▸ TASK DIRECTIONS
Copy the whole listing below exactly, with nothing left out.

▸ PROVIDED DATA
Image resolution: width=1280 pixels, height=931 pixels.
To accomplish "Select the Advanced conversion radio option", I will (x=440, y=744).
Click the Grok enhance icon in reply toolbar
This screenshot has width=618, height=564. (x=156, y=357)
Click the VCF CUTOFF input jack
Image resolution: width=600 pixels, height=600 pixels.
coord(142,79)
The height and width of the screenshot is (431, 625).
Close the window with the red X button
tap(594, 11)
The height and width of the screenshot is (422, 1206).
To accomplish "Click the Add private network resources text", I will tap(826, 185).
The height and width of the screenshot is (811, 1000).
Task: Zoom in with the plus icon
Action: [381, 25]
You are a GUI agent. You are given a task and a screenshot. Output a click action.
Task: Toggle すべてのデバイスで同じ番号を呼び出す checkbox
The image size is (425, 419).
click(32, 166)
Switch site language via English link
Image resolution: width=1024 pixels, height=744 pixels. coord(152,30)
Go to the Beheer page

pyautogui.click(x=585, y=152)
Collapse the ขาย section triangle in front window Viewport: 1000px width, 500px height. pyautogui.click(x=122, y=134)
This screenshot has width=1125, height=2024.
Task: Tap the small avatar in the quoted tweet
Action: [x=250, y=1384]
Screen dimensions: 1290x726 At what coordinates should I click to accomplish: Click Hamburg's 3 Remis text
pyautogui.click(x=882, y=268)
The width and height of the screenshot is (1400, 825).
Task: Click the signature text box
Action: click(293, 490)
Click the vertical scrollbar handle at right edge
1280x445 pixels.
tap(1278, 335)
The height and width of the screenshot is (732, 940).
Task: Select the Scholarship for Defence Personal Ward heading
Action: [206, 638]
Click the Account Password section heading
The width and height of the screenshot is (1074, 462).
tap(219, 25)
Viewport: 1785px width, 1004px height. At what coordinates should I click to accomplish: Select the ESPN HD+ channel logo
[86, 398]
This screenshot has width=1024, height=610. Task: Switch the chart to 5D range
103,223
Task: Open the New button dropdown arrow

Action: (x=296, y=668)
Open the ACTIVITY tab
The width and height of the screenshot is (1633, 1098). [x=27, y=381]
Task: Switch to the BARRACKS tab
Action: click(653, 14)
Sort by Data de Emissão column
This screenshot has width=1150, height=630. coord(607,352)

▸ WRITTEN SOLUTION
Image resolution: width=1280 pixels, height=931 pixels.
To accomplish "Select the Advanced conversion radio option", I will (x=440, y=744).
Click the Grok enhance icon in reply toolbar
This screenshot has width=618, height=564. (x=156, y=357)
Click the VCF CUTOFF input jack
Image resolution: width=600 pixels, height=600 pixels.
coord(142,79)
The height and width of the screenshot is (431, 625).
Close the window with the red X button
tap(594, 11)
The height and width of the screenshot is (422, 1206).
To accomplish "Click the Add private network resources text", I will tap(826, 185).
The height and width of the screenshot is (811, 1000).
Task: Zoom in with the plus icon
Action: [381, 25]
You are a GUI agent. You are given a task and a screenshot. Output a click action.
Task: Toggle すべてのデバイスで同じ番号を呼び出す checkbox
The image size is (425, 419).
click(32, 166)
Switch site language via English link
Image resolution: width=1024 pixels, height=744 pixels. coord(152,30)
Go to the Beheer page

pyautogui.click(x=585, y=152)
Collapse the ขาย section triangle in front window Viewport: 1000px width, 500px height. pyautogui.click(x=122, y=134)
This screenshot has width=1125, height=2024.
Task: Tap the small avatar in the quoted tweet
Action: [x=250, y=1384]
Screen dimensions: 1290x726 At what coordinates should I click to accomplish: Click Hamburg's 3 Remis text
pyautogui.click(x=882, y=268)
The width and height of the screenshot is (1400, 825).
Task: Click the signature text box
Action: click(293, 490)
Click the vertical scrollbar handle at right edge
1280x445 pixels.
tap(1278, 335)
The height and width of the screenshot is (732, 940).
Task: Select the Scholarship for Defence Personal Ward heading
Action: [206, 638]
Click the Account Password section heading
The width and height of the screenshot is (1074, 462).
tap(219, 25)
Viewport: 1785px width, 1004px height. At what coordinates should I click to accomplish: Select the ESPN HD+ channel logo
[86, 398]
This screenshot has width=1024, height=610. Task: Switch the chart to 5D range
103,223
Task: Open the New button dropdown arrow

Action: (x=296, y=668)
Open the ACTIVITY tab
The width and height of the screenshot is (1633, 1098). [x=27, y=381]
Task: Switch to the BARRACKS tab
Action: click(653, 14)
Sort by Data de Emissão column
This screenshot has width=1150, height=630. coord(607,352)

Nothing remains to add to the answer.